Eğitmen ve Yazar Nagihan Şanlı

Mutluluğu Haramda Arayana Mutluluk Haram Olur

Nedir bu mutluluk?

Peşinden ömür verdiğimiz, uğruna yollara düştüğümüz, eksik kaldığımızda içimizi ezen bu his… Mutluluk, anlık hazlar mıdır? Ulaşınca kaybolan hedefler mi?
Yoksa içimizde derin bir yere dokunan, yaratılışımıza uygun yaşamanın huzuru mudur?
Cenneten gelen insan, fıtratı gereği mutluluğu ister. Ancak bu isteğin yöneldiği yer, arayışın kaderini belirler. Çünkü mutluluğu nerede aradığın, ne bulacağını belirler.
Bugün modern dünya, mutluluğu paranın, bedenin, zevkin, şehvetin, şöhretin ve kontrolsüz özgürlüğün arkasına sakladı. Halbuki bu yolların çoğu, insanı yaratılışın özünden uzaklaştırır.
Sonsuz olan insanı sonu olan biç bir şey kalıcı mutlu edemez..
Geçici mutluluklar, görünüşte ışıltılıdır, fakat içinde boşluk vardır. Başta cezbedici gelir, ama geriye çoğu zaman pişmanlık, iç huzursuzluğu ve manevî bir yoksunluk bırakır.
Haram nedir?
Haram, sadece dinî kuralların bir yasaklar listesi değildir. Haram, insanı öz benliğinden, fıtratından, saf ruhundan uzaklaştıran her şeydir. Haram, kısa vadede tatlı, ama uzun vadede yıkıcı olan tercihtir. Haram, nefsin hoşuna gider ama ruhun yükünü artırır.
Dolayısıyla haramda mutluluk aramak, deniz suyu içerek susuzluğu gidermeye çalışmak gibidir. Ne kadar içersen iç, susuzluğun daha da artar.
Oysa mutluluğun kaynağı dışarıda değil, içeridedir. İç huzurun olduğu yerde gerçek mutluluk vardır.
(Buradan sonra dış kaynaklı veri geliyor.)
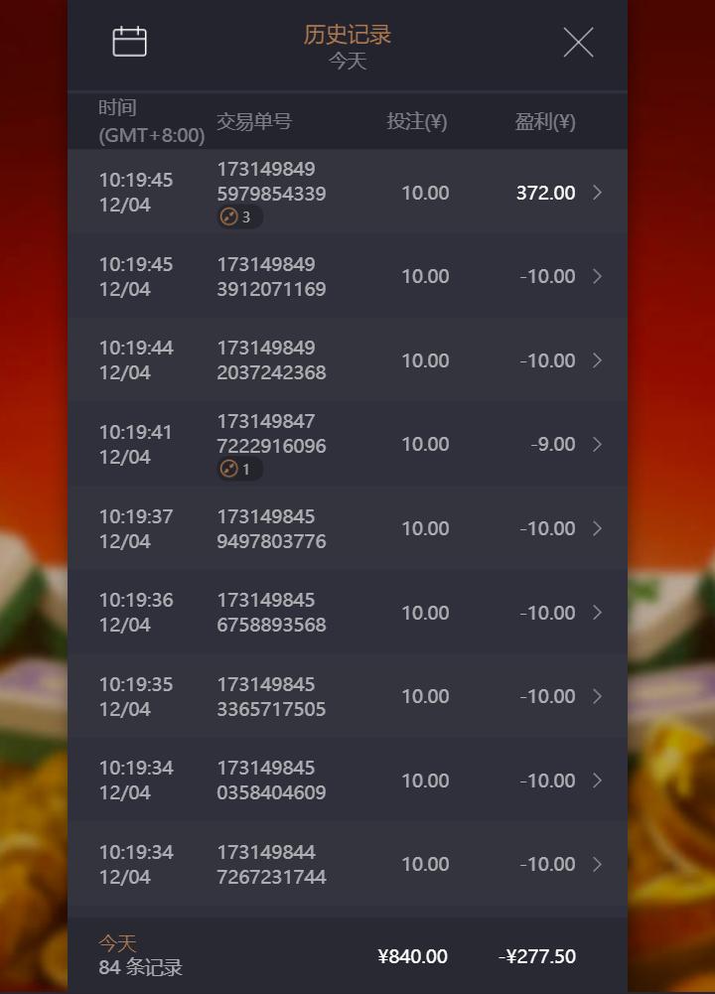
Task: Click the 盈利(¥) column header
Action: tap(544, 121)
Ve iç huzur, sadece nefsin değil, ruhun da doyduğu yerlerde yeşerir.
Mutluluk, helalde saklıdır.
Helal, sadece izin verilen değil; insanın hayrına olan, özüne uygun olan, ruhuna iyi gelen şeydir. Helal bir kazanç, helal bir ilişki, helal bir niyet, helal bir gayret…
İşte bunlar kalpte yerleşik ve uzun ömürlü bir mutluluğun zeminidir.
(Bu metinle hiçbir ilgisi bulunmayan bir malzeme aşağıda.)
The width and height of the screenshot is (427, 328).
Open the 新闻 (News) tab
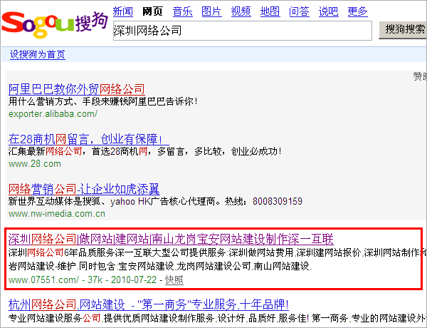(123, 11)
Helalde aranan mutluluk, sadece bir duygu değil bir haldir. Kalbin huzurudur.
Gece yastığa başını koyduğunda içinin rahat olmasıdır. Allah'la barışık yaşamanın verdiği o görünmeyen ama hissedilen güven halidir.
Haram, mutluluğu engelleyen bir perde gibidir.
İnsan ne kadar dua ederse etsin, kalbi haramla örtülüyse, o dua tam yerini bulmaz. Çünkü kalpten çıkanla yaşanan hayat arasında uyumsuzluk vardır.
Haram, kalpteki berraklığı bozar.
Berraklığı bozulan bir kalpten de huzur kayar.
Mutluluğu yaratanda Allah'tır.
O halde Allah'ın razı olmadığı bir hayat tarzında mutluluk arayan, aslında kendi öz hakikatine yabancı düşmüştür.
Allah'tan uzak bir hayatta mutluluk arayan kişiden daha aldanmış kim olabilir?
Zira razı olmadığı bir kuluna Rabbim neden kalıcı huzur nasip etsin? Bu, hem ilahi hikmete hem de kulluğun özüne aykırıdır.
Bu yüzden, mutluluğu haramda arayana, mutluluk haram olur.
Çünkü mutluluk, haramın içinde barınmaz. Orada sadece tatmin var; o da geçici, kırılgan ve bedelli…
O zaman neyi nerde aradığımıza dikkat etmeliyiz.
Neyi arıyorsan, nereye yöneliyorsan, aslında kim olduğunu da şekillendiriyorsun. Mutluluğu Allah'ın razı olduğu yolda arayan, hem dünyada hem ahirette kalıcı bir huzur bulur. Haramla huzur arayan ise kendinden uzaklaşır, huzurdan uzaklaşır.
Unutma, mutluluk dışarıdan değil, içten gelir. Ve o iç, neyle beslendiğine göre ya aydınlanır ya karanlığa gömülür. Haram, iç ışığı söndürür. Helal, iç huzuru yeşertir.